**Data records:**
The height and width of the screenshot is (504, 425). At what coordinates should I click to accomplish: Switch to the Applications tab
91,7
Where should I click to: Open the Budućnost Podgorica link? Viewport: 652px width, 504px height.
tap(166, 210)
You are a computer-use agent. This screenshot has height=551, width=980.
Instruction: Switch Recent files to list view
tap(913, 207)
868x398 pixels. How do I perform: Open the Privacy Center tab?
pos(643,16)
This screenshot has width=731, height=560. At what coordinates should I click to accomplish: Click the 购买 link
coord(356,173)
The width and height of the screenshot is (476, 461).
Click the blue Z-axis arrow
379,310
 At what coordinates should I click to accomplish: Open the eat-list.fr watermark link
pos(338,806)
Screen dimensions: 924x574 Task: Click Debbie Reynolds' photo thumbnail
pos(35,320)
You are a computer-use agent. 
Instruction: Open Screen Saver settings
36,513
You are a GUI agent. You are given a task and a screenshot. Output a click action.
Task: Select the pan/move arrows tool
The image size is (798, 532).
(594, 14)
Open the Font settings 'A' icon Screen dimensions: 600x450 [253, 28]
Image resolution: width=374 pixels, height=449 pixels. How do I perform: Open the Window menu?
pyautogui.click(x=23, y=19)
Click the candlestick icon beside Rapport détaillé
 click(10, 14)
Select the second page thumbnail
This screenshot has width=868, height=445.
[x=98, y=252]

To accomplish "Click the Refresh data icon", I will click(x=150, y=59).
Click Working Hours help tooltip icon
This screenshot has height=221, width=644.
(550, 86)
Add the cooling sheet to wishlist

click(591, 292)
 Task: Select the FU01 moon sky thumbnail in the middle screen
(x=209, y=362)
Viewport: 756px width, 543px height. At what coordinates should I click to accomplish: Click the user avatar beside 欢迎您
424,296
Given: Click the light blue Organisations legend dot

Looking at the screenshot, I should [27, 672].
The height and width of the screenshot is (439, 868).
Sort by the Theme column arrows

**What to do:**
Only the number is wanted: how many lines of these entries contain the string "arrows"?

**Answer below:**
2